CPSC 225, Spring 2016
Lab 5: Binary Tree Demo
For this lab, you will be writing some methods to operate on binary trees. The trees are in fact Binary Sort Trees, but most of the methods that you write will work for any binary tree. In the process, you will also make use of a stack and a queue.
You should start a project named Lab5 and copy the five files from the folder /classes/cs225/Lab5-files. The only file that you work on is BinaryTreeDemo.java, and you should open that file for editing.
The lab is due next week. Because of the test on October 5, I will not collect the labs until the morning of Saturday, October 8.
Counting Nodes and Counting Leaves
The program BinaryTreeDemo already has a method for inserting an item into a binary sort tree. That method is used in the main() routine to build three different BSTs. The root of each tree is then passed to a method named treeDemo, which is supposed to do several things with the tree. Currently, it calls a method bstPrint that prints the contents of the tree in alphabetical order using a recursive in-order traversal. The other operations, however, are not implemented. Your job is to implement them. The first thing that the program says about the tree is:
In this tree: The number of leaves in the tree is: The number of nodes in the left subtree is: The number of nodes in the right subtree is:
But no numbers are included in the output. You should write two recursive methods, one to count the number of nodes in a tree and one to count the number of leaves in a tree. (Remember that a leaf is a node where both subtrees of the node are empty.) Call your methods to compute the required numbers and add them to the output.
Note that the two smaller trees are created by the main() routine by inserting a known sequence of words into an empty tree. You can figure out the exact form of those two trees and use it to check that the methods that you write for the lab are correct. The big tree, with 31 nodes, is created at random more for fun than anything else. But you can also examine the output of several runs to get an idea how "balanced" a random tree is likely to be.
The program then wants to output the number of times each of the vowels occur in the tree:
The number of a's in the tree is: The number of e's in the tree is: The number of i's in the tree is: The number of o's in the tree is: The number of u's in the tree is:
The number for a given letter should be obtained by counting all of the occurrences of that letter in all of the strings in the tree. Write another recursive method to do the counting, and use it to add the numbers to the output. The method will need a parameter to specify which letter is being counted, in addition to the parameter for the root of the tree.
Next, you should write a method to do a recursive post-order traversal of the tree and call the method in the appropriate place in the treeDemo() method. The method is a trivial modification of the bstPrint method, which is already written. You should be able to do this part of the lab with a little copy-and-paste in not much more than a minute.

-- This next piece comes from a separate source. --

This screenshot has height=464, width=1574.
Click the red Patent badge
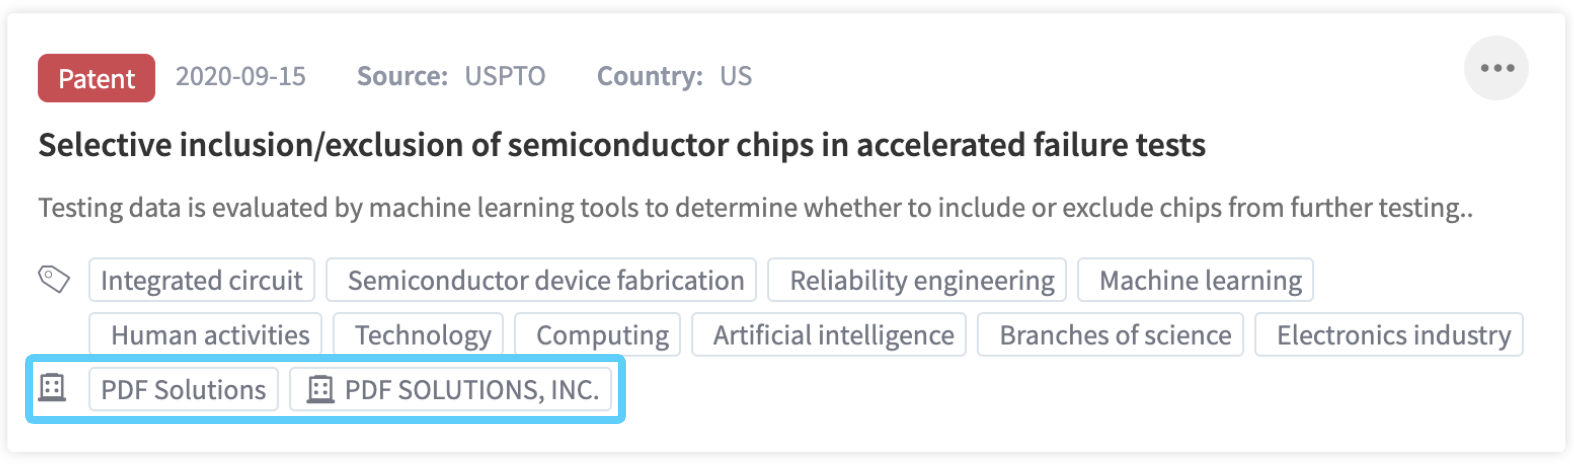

About the Generic Stack and Queue Classes
We have been writing classes such as StackOfInt and QueueOfString to implement data structures that hold just one kind of data. It seems silly to have to write a new class for each type of data that we might want to store in a stack or queue. It would be nice to have "parameterized" classes similar to ArrayList<T>, which can be used to create lists of any kind of object.
In fact, it's possible to write new parameterized classes. I have provided generic Stack and Queue classes for use in this lab, in the files Stack.java and Queue.java. (This is a preview of Chapter 10.) For example, you could make a queue of String by saying
Queue<String> que = new Queue<String>();
But what you will need for the next part of the lab is a stack of TreeNode and a queue of TreeNode.
Tree Traversal with Stack and Queue
For the final parts of the lab, you should write two non-recursive tree-traversal methods. One should use a stack to traverse the tree, and one should use a queue. Call the methods in the appropriate places in treeDemo().
The natural ordering when using a queue to do the traversal is breadth-first (also called level order). When using a stack, it's easiest to output the items in pre-order order, which is what you are asked to do. (Post-order and in-order using a stack are possible, but they require a few changes to the basic algorithm.) Just be careful that you do a left-to-right pre-order traversal, not a right-to-left pre-order traversal!